Reed starred as Athos in three films based on Alexandre Dumas's novels , firstly in the 1973 The Three Musketeers, followed by The Four Musketeers in 1974, and fifteen years later with The Return of the Musketeers. He starred in a similarly historical themed film Crossed Swords aka The Prince and the Pauper as Miles Hendon alongside Raquel Welch in 1977, and returned to horror as Dr. Hal Raglan in David Cronenberg's 1979 film The Brood. From the 80s onwards Reed's films garnered less success, his more notable roles being as Gen. Rodolfo Graziani in the 1981 film chronicling the Libyan resistance to Italian occupation in the Lion of the Desert alongside Anthony Quinn and as the middle aged Gerald Kingsland trapped for a year on a desert island with (a mostly naked) Amanda Donohoe in Castaway (1986). His last major successes were Terry Gilliam's The Adventures of Baron Munchausen (1988), as Captain Billy Bones alongside Charlton Heston, Christian Bale and Christopher Lee in Treasure Island (1990), the 1995 comedy Funny Bones, and his final role as Proximo in Gladiator released after his death in 2000 (some footage depicting Reed's character was filmed after his death with a double digitally mixed with outtake footage taken before Reed's death).
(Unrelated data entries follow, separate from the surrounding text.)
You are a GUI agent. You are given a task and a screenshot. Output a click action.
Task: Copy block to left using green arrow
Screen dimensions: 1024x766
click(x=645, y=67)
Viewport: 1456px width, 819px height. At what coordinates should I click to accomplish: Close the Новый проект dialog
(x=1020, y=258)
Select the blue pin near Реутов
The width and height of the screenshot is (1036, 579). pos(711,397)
Some of his contemporaries have ascribed his frequent appearances in films which wasted his talent to his desire for financial security: when the UK government raised taxes on personal income, Reed initially declined to join the exodus of major British film stars to Hollywood and other more tax-friendly locales. During this time he began proclaiming himself as "Mr England", and turned down major roles in two hugely successful Hollywood movies, The Sting (1973) and Jaws (1975). His Daily Telegraph obituary noted that in the late 1970s Reed was finally obliged to relocate to the Channel Islands as a tax exile. An anecdote holds that Reed could have been chosen to play James Bond. In 1969, Bond franchise producers Cubby Broccoli and Harry Saltzman were looking for a replacement for Sean Connery. Reed, 31 at the time, was a prime candidate but ultimately not selected because the producers felt his rowdy demeanour was too much of a liability. In a posthumous biography, the Guardian Unlimited called passing over Reed "one of the great missed opportunities of post-war British movie history ... He would also have spared us George Lazenby, and perhaps Roger Moore as well."
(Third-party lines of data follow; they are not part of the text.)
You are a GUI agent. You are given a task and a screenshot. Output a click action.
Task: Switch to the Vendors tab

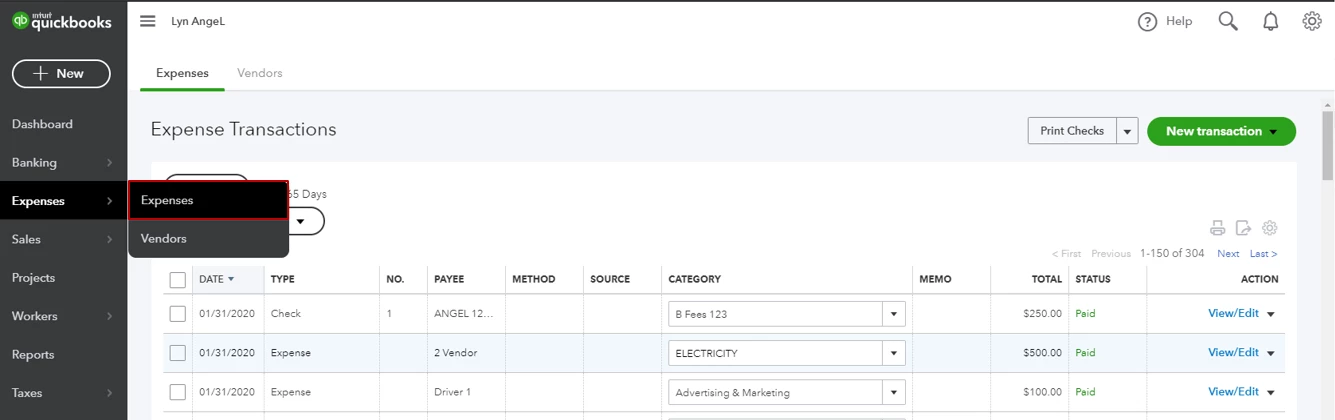click(260, 73)
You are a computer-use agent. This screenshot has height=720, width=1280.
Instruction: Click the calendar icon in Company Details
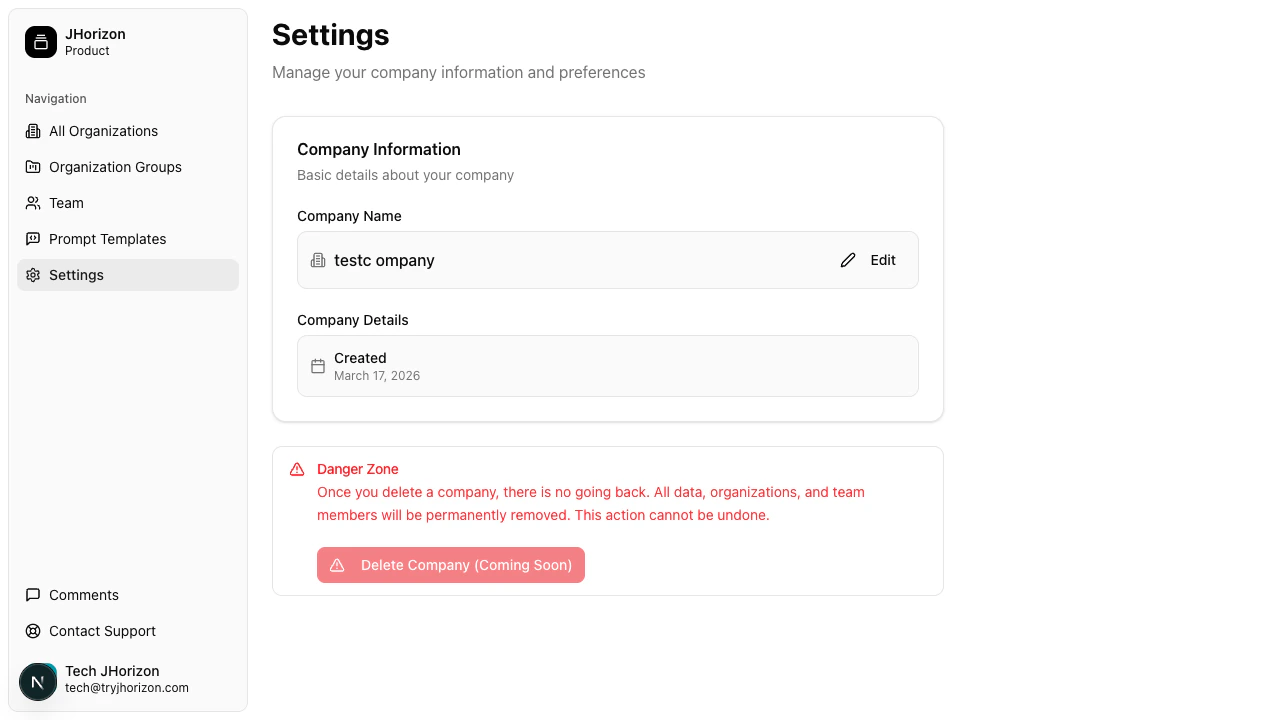point(318,366)
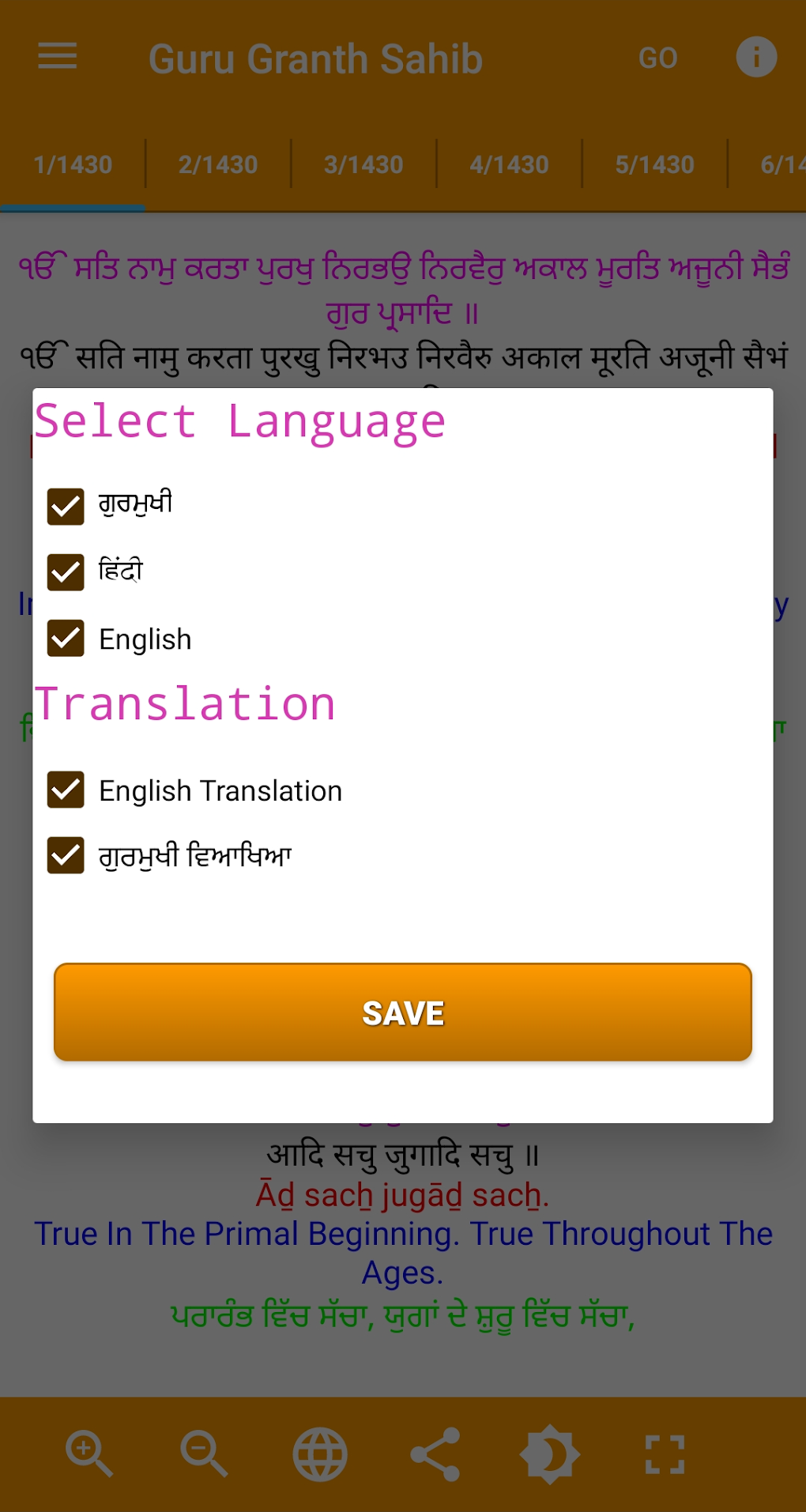Toggle the Gurmukhi Viakhia translation checkbox
This screenshot has width=806, height=1512.
[66, 854]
In 1959 Reed wed Kate Byrne. They had one son, Mark, before their divorce in 1969. He then lived with the dancer Jackie Daryl from 1969, but they later parted, after having a daughter, Sarah. His widow was his second wife Josephine Burge, whom he married in 1985.

Drinking and death

He was famous for his excessive drinking, and was once forced to leave the set of a television discussion programme After Dark after arriving drunk and attempting to kiss feminist writer Kate Millett. On another occasion he removed his trousers during an interview.

Reed's drinking bouts fitted in with the "social" attitude of many rugby teams in the 1960s and '70s, and there are numerous anecdotes such as Reed and 36 friends drinking, in an evening, 60 gallons of beer, 32 bottles of Scotch, 17 bottles of gin, four crates of wine and one bottle of Babycham. He minimised the story that he drank 106 pints of beer on a 2-day binge before marrying Josephine; "The event that was reported actually took place during an arm-wrestling competition in Guernsey about 15 years ago, it was highly exaggerated." Steve McQueen told the story that in 1973 he had flown to the UK to discuss a film project with Reed and suggested the pair go to a nightclub in London. This led to a marathon pub crawl during which Reed threw up on McQueen. Reed was often irritated that his appearances on TV chat shows concentrated on his drinking feats, rather than his latest film.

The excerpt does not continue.